While rising coastal land may lessen the effects of sea-level rise on coastal communities and infrastructure, it’s more complex than that, because vertical movement also involves land going down. For example, we have low-lying areas where we often pump out water for farming, industry, houses and airports. These areas are at risk with vertical land movement.

This project aimed to

  • Create New Zealand’s first continuous map of vertical land movement (VLM) around our 15,000 km-long coastline
  • Provide geological estimates of VLM to predict future changes in our coastline because what happens in the past can help us forecast the future

To achieve these aims, our objectives were to

  • Combine spaceborne, geodetic observations from Interferometric Synthetic Aperture Radar (InSAR) and Global Navigation Satellite Systems (GNSS) to increase both the spatial extent and density of VLM estimates around the entire coastline
  • Obtain historical InSAR images acquired by the European Space Agency’s Envisat satellite between 2003 and 2011, which minimised the influence of some of the larger earthquakes since 2009

The project

What is happening to our coastline and why?

Earth’s land surface changed shape with the recession of the last ice sheets. Land that carried the bulk of those sheets is rising, including much of the Northern Hemisphere, Antarctica’s continental shelves and our South Island. Technically, this is glacial isostatic adjustment (GIA).

The vertical position of our coastlines is also changing thanks to living on a plate boundary. Satellites show that parts of our coast are rising by 1 cm a year and others sinking by up to 5 mm a year.

Conventional methods to measure vertical movement along our 15,000km-long coastline is near impossible. You need satellites – in this case, InSAR and GNSS, which provide spaceborne geodetic observations.

GNSS helps accurately determine vertical and lateral movement at sites along our coast, but it doesn’t include many other regions of interest, such as coastal deltas and sedimentary basins where urban areas are often located.  However, when we combine GNSS and InSAR, we get an almost continuous estimate of VLM around our coastline. It’s so accurate that we can detect millimetre-sized surface displacements.

Subsidence and low-lying areas

Subsidence (or "sinking") often happens in low-lying areas, deep-seated sedimentary basis or deltas usually filled with soft sediment. This sinking can be accelerated when we pump out water to use the land for farming, industry, housing or airports. As you’d expect, these regions are the most susceptible to sea-level rise – and we have plenty of them. The Waikato coast, Hauraki Plains, mid to lower eastern North Island, Marlborough, Nelson, Wellington and Dunedin are regions where sea-level rise will happen faster.

What we found

We created the first VLM map of our coastline using historical InSAR images acquired by the European Space Agency’s Envisat satellite between 2003 and 2011. This early data is important, as it minimises the influence of some of the larger earthquakes since 2009. 

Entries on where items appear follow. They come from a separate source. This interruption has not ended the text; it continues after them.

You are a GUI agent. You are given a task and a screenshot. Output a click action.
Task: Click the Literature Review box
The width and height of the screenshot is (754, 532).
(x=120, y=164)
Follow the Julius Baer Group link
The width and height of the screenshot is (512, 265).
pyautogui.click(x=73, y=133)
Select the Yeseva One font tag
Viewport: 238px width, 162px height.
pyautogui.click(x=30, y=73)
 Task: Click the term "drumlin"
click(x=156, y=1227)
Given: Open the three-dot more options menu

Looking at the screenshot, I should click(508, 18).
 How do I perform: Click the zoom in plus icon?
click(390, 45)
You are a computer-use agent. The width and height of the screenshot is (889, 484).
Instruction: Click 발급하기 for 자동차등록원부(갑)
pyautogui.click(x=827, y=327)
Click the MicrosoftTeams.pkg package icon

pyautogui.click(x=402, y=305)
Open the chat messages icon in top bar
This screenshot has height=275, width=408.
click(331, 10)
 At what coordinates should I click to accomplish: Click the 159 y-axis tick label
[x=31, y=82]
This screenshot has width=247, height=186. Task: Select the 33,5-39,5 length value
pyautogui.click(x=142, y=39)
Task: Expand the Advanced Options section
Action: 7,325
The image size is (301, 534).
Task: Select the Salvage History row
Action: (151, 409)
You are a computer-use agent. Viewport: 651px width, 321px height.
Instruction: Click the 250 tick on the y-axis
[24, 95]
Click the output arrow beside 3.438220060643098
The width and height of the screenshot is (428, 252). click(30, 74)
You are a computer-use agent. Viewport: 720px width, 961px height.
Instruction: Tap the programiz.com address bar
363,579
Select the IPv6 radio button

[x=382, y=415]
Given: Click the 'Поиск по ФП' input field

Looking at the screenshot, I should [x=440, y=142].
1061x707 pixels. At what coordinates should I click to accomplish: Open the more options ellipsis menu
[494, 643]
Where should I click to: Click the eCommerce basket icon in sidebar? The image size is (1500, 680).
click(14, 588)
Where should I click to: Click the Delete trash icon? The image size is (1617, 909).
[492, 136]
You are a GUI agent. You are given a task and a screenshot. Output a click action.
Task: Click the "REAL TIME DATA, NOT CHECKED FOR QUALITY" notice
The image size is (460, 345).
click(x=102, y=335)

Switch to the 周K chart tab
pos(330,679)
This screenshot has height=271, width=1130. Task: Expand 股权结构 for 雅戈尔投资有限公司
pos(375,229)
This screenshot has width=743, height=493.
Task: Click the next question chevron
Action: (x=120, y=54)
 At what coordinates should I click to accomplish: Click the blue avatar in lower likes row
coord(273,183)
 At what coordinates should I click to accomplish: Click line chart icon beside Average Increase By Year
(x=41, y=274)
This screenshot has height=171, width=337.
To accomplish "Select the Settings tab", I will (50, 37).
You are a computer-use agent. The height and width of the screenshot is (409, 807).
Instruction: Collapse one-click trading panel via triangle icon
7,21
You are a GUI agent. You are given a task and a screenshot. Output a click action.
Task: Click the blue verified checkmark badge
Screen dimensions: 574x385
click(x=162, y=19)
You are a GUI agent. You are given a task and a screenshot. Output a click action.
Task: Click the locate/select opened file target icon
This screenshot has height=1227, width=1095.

We measured the amount of VLM using global positioning satellite technology and radar systems mounted on Earth-observing satellites such as Envisat and Sentinel. We now know that parts of our coast are rising at a rate of 1 cm every year and others are sinking by as much as 5 mm per year.

The estimated vertical rates show large variability around the country resulting from volcanic, tectonic and anthropogenic (human) sources.

  • Along the east coast of the North Island, there is evidence of extensive subsidence of up to about 5mm-1 per year with a general increase in magnitude from north to south. This can be largely attributed to the ongoing subduction of the Pacific Plate beneath the North Island.
  • Across the Bay of Plenty, there is an approximately 30 km-long region of uplift that reached 10mm-1 per year over the observation period. This has been associated with the 2005-2009 Matata earthquake swarm, with a drop in uplift rates after this date.
  • The top of the South Island, north of Kaikōura, shows subsidence of 2-3 mm-1 per year. However, this area was dramatically uplifted during the 2016 quake.

With the additional complexity of earthquake events such as Matata and Kaikōura, which can distort readings, estimating the evolution of coastal VLM poses an ongoing problem.

Why this is important

VLM may lessen the effects of sea-level rise on coastal communities and infrastructure. If we eliminate present-day earthquake-cycle deformation, we can use geological estimates of VLM to predict future changes.

Regions such as the Hikurangi subduction have strong earthquake-cycle events resulting in VLM, and this may help us forecast motion in the next few decades.